STUDY MATERIAL
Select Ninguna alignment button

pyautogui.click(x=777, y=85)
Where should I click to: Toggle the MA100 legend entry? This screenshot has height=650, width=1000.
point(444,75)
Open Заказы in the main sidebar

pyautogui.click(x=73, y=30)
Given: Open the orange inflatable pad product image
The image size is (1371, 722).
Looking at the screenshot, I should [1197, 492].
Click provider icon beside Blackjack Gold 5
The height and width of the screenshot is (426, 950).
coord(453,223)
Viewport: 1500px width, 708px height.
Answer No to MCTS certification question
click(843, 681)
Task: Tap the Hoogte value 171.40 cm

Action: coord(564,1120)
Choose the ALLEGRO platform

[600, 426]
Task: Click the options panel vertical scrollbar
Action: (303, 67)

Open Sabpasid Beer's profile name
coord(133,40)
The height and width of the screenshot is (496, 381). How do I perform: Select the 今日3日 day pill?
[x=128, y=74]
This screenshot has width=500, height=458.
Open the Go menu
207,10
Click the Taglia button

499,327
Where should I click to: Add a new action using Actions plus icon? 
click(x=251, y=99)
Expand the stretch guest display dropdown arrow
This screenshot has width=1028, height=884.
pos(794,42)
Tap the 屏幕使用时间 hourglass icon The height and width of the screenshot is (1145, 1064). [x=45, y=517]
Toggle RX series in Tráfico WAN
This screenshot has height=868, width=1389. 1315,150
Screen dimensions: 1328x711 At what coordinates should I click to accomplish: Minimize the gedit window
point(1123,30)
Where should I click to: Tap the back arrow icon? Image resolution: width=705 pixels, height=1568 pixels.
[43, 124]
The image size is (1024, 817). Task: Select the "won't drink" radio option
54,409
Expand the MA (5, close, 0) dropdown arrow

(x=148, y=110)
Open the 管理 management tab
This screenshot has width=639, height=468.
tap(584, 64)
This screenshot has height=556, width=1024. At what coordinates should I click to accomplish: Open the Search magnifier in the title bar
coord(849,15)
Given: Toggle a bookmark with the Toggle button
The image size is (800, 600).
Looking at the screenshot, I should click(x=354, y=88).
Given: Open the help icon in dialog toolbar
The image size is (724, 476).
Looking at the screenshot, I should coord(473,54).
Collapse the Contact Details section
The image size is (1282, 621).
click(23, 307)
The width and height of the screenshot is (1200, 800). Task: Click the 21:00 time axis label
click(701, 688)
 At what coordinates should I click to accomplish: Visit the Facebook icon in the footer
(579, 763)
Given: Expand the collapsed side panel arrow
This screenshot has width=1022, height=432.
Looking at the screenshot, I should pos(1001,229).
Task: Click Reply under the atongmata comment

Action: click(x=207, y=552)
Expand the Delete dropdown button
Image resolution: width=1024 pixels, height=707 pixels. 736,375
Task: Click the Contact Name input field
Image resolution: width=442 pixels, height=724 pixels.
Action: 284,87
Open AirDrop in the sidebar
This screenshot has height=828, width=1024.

TASK BRIEF
Look through the data and show every line containing "Given".

RESULT OF THE TASK
Given: Open the orange inflatable pad product image
Given: Toggle a bookmark with the Toggle button
Given: Open the help icon in dialog toolbar
Given: Expand the collapsed side panel arrow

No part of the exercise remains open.